What is needed:
Print the line that contains "You are a computer-use agent. Viewport: 1822px" and every line after it through the last line of the records below, exactly as written and nothing else.

Saved data entries:
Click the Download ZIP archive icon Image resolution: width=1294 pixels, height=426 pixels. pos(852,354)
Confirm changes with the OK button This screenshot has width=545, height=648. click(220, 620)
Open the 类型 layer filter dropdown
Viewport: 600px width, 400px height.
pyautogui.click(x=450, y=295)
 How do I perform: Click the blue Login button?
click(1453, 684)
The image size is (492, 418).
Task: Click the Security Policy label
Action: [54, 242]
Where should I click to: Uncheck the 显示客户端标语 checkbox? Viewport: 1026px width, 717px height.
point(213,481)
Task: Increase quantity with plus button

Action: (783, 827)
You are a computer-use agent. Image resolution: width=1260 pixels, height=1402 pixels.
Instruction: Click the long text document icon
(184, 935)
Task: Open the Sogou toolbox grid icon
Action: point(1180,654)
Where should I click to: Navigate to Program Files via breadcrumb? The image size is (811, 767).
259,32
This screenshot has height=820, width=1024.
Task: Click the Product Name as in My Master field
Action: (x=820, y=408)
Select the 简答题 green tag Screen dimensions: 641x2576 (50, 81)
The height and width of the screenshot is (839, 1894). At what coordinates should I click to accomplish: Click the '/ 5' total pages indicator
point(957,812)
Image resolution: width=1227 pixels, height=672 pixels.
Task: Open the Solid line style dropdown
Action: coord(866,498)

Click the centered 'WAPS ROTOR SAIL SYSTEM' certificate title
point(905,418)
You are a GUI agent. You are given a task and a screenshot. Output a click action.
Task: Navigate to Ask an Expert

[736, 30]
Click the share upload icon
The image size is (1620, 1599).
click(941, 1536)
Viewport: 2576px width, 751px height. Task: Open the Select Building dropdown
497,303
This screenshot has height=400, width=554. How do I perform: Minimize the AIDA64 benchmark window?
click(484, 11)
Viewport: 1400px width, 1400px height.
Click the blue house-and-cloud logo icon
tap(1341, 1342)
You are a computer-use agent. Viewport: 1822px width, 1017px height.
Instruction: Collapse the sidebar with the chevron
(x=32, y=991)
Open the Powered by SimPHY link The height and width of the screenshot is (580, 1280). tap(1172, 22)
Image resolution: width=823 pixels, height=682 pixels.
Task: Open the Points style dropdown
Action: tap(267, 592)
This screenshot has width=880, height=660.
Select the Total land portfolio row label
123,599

Task solution:
You are a computer-use agent. Viewport: 1822px width, 1017px height.
Instruction: Collapse the sidebar with the chevron
(x=32, y=991)
Open the Powered by SimPHY link The height and width of the screenshot is (580, 1280). tap(1172, 22)
Image resolution: width=823 pixels, height=682 pixels.
Task: Open the Points style dropdown
Action: tap(267, 592)
This screenshot has width=880, height=660.
Select the Total land portfolio row label
123,599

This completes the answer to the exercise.